Reaction Rates and Rate Laws

MCAT trap: Reads reaction orders directly from stoichiometric coefficients instead of experimental data. Reaction orders must be determined experimentally and are independent of stoichiometric coefficients.

Reaction rates and rate laws show up constantly on the MCAT, and they're tested at every level — from straightforward recall of what a rate law looks like, to applying the method of initial rates to a data table buried in a passage. The core idea is simple: rate = k[A]^m[B]^n, where m and n describe how sensitive the reaction rate is to each reactant's concentration. But the exam consistently exploits two traps: students who read orders off the balanced equation instead of the data, and students who can't systematically extract orders when the passage gives them a kinetics table.

What makes this topic tricky is that it looks easier than it is. The math is accessible, but the conceptual discipline required is high. The MCAT will give you a table with three experiments and ask you to identify the rate law — that's a procedure question dressed up as a data question.
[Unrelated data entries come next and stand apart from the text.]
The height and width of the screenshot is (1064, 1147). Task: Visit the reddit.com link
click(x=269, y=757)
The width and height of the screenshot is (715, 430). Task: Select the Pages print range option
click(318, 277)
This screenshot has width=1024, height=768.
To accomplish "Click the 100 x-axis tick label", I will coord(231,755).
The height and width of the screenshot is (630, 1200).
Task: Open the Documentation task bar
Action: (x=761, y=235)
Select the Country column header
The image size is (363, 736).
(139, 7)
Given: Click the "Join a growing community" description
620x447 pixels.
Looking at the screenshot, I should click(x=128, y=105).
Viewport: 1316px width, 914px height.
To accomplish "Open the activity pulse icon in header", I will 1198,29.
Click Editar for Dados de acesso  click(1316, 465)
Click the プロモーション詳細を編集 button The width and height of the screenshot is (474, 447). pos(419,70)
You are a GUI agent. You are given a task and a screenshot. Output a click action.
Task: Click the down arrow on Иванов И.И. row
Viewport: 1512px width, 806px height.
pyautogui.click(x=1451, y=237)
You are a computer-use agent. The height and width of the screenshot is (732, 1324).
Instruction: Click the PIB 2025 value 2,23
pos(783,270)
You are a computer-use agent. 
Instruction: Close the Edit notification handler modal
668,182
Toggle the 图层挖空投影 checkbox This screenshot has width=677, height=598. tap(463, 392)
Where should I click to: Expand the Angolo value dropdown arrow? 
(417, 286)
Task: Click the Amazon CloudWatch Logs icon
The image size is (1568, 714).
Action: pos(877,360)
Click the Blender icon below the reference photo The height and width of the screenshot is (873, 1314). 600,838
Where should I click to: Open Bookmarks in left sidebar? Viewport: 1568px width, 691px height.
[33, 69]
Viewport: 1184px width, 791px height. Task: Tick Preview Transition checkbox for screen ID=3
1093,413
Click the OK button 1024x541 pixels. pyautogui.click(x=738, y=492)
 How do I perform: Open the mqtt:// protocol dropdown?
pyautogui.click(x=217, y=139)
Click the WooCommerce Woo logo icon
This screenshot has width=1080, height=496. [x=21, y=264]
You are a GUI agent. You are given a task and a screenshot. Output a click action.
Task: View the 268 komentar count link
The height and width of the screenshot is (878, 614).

You need to isolate variables: find two rows where only one concentration changes, take the ratio of rates, and solve for the exponent. If you don't have that procedure locked in, you'll guess or waste time.

The stoichiometry trap is the other killer. Students who memorize that rate laws 'come from the mechanism' often still default to reading coefficients off the balanced equation under time pressure. The right mental model: the balanced equation tells you nothing about the rate law. Orders are always experimental. Separately, when the exam asks you to relate the disappearance rate of one species to another, you must account for stoichiometric coefficients — if B is consumed twice as fast as A, you divide d[B]/dt by 2 to get the unified reaction rate.

Common misconceptions

Common mistake

Wrong: Reaction orders in the rate law equal the stoichiometric coefficients in the balanced equation.

Right: Reaction orders must be determined experimentally and are independent of stoichiometric coefficients.

The balanced equation tells you the overall stoichiometry of a reaction, not the mechanism. Rate laws reflect the mechanism — specifically the slowest step — which can look completely different from the overall equation. For example, the reaction 2NO2 → 2NO + O2 has a rate law of Rate = k[NO2]^2, which happens to match the coefficient, but that's a coincidence. For most reactions, the orders bear no predictable relationship to stoichiometric coefficients. Always treat orders as unknowns to be solved from experimental data.

Common mistake

Wrong: The rate of disappearance of all reactants is equal regardless of stoichiometry.

Right: Rates of disappearance and appearance must be divided by stoichiometric coefficients to give a single reaction rate (e.g., for A + 2B → C, rate = -d[A]/dt = -½d[B]/dt).

When a reaction consumes species at different rates due to stoichiometry, you can't just set those rates equal. For A + 2B → C, B disappears twice as fast as A — so -d[B]/dt is twice -d[A]/dt. To express one unified 'reaction rate,' you divide each species' rate by its stoichiometric coefficient: rate = -d[A]/dt = -(1/2)d[B]/dt = +d[C]/dt. Think of it like unit conversion — the coefficients are the conversion factors between individual species rates and the overall reaction rate.

Common mistake

Gap: Lacks a systematic procedure for extracting reaction orders from initial-rate data tables

To determine reaction order for a reactant, compare two experiments where only that reactant's concentration changes and calculate the ratio of rates to solve for the exponent.

The method of initial rates is a three-step procedure: (1) Find two experiments where only the reactant you care about changes concentration — everything else stays constant. (2) Write the ratio of the two rate equations; all constant terms cancel, leaving (rate1/rate2) = ([A]1/[A]2)^m. (3) Solve for m algebraically or by inspection. If doubling the concentration doubles the rate, m = 1. If it quadruples the rate, m = 2. If it has no effect, m = 0. Once you have all orders, plug any one experiment's numbers back into the rate law to solve for k.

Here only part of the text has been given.